Around the sensor, Emisense built the rest of the story: EmTrac cloud telemetry to log emissions alongside NOx, self-diagnostics with tamper detection, and a licensing model that hands the manufacturing scale to a Tier-1 partner while Emisense keeps the patents.

PMTrac ePM Sensor

In-situ electrostatic measurement of PM10, PM2.5, ultrafine particulates and particulate number, with faster response than resistive accumulator sensors.

EmTrac Telemetry

Cloud-connected logging of PM and NOx data for compliance decisions, demand-response readiness, and fleet or site monitoring.

Generator Monitoring

Continuous Tier-4 compliance monitoring for diesel and multi-fuel generators - at less than 1% of the generator's value.

Sensor IP Licensing

A patent portfolio on electrostatic PM/PN sensing, licensed to Tier-1 suppliers for industrialization and mass production.

Four products, one trick: let the soot tell on itself with a charge it can't help leaking.
The Proof

The argument is mostly about cost.

Independent testing at Southwest Research Institute and collaboration with UC Riverside gave the sensor its technical credibility. But the commercial argument Emisense makes is blunter: continuous monitoring is now cheap enough that not doing it stops making sense. For a backup generator at a data center or hospital, a full PMTrac setup runs under one percent of the machine it watches.
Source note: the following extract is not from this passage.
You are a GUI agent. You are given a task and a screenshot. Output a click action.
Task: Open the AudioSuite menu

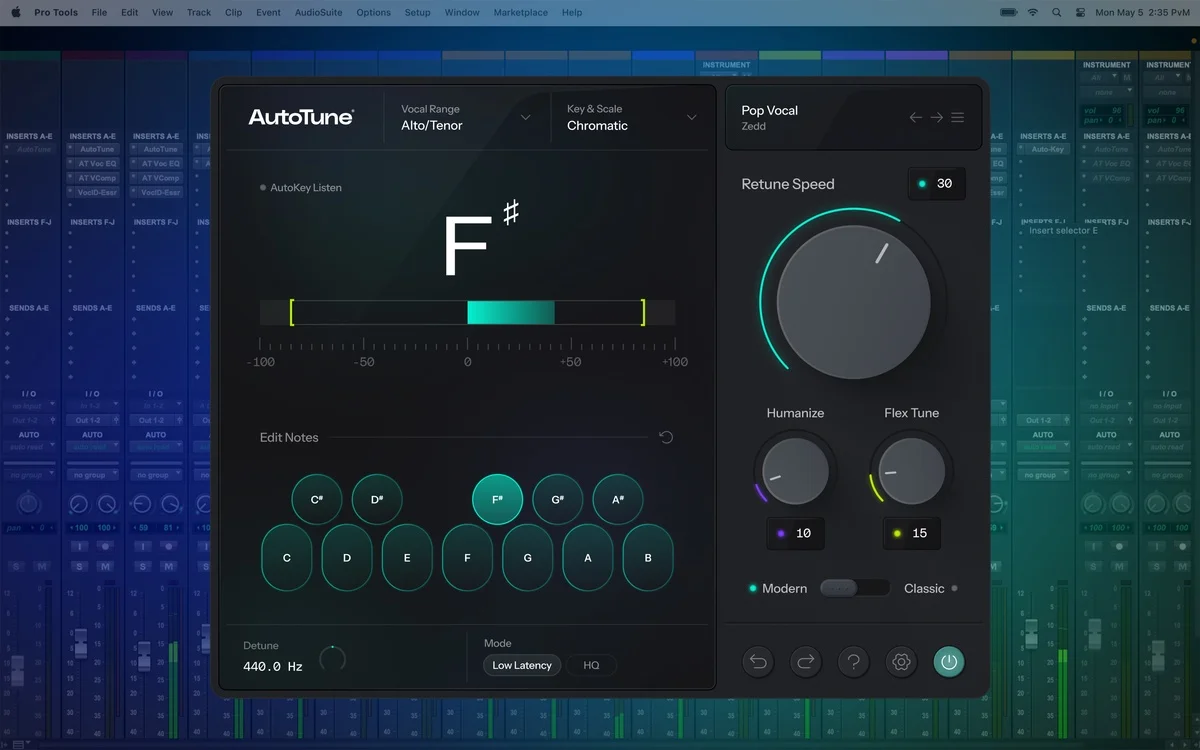click(318, 12)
Why “always-on” got affordable

PMTrac monitoring cost as a share of generator value (illustrative)
Generator
100% value
PMTrac monitor
<1%
PM detection floor
<0.5 mg/m³
Figures are directional, drawn from company statements: monitoring at under 1% of generator value, with a demonstrated sub-0.5 mg/m³ detection threshold. Exact specs vary by application.

“Low-cost continuous monitoring makes a ton of sense - whether for pre-certification testing or evaluating retrofit components.”

— Patrick Thompson, CEO, 2026

The same sensor that started life pointed at car exhaust now points at diesel, natural gas, multi-fuel, hybrids, GDI engines, and off-road equipment. A backer at 9th Street Investments summed up the long arc plainly when the company kept clearing its milestones.

“EmiSense continues to hit critical technology milestones, and we are pleased to support the next stage in the company's development.”

— Doug Coors, 9th Street Investments
The Mission

Make emissions measurable everywhere combustion happens.

The founders say they started Emisense to positively impact air quality. Stripped of slogan, that means one thing: a sensor cheap and tough enough to be standard equipment, not a lab privilege. If measuring soot becomes a built-in feature of every engine and generator, compliance stops being a periodic ritual and becomes a continuous fact.

It is an unfashionably patient mission. There is no app, no overnight scale, no viral moment - just a small team, a patent portfolio, and a partner with the factories to make millions of a part that most drivers will never know is there.

“If every engine could be watched affordably, the rules would enforce themselves.”

— The bet underneath the business
Why It Matters Tomorrow

Back to that sensor on its way to an engine block.

Return to the opening scene. A five-person company in Ladera Ranch, a sensor headed for production in 2028, a Tier-1 partner with the scale to make it ordinary. None of it looks dramatic. That is rather the point.

Electrification will not switch off combustion overnight. Trucks, ships, generators, off-road machines, and hundreds of millions of existing engines will keep burning fuel for decades. Every one of them is a question - how clean, really? - that until recently was expensive to answer. Emisense built a cheap, durable way to answer it, then spent seventeen years making sure it would survive a tailpipe.

The soot is on its way to the engine block. This time, something is waiting to count it.

“The dirtier the exhaust, the bigger the signal. Emisense just made the signal cheap to read.”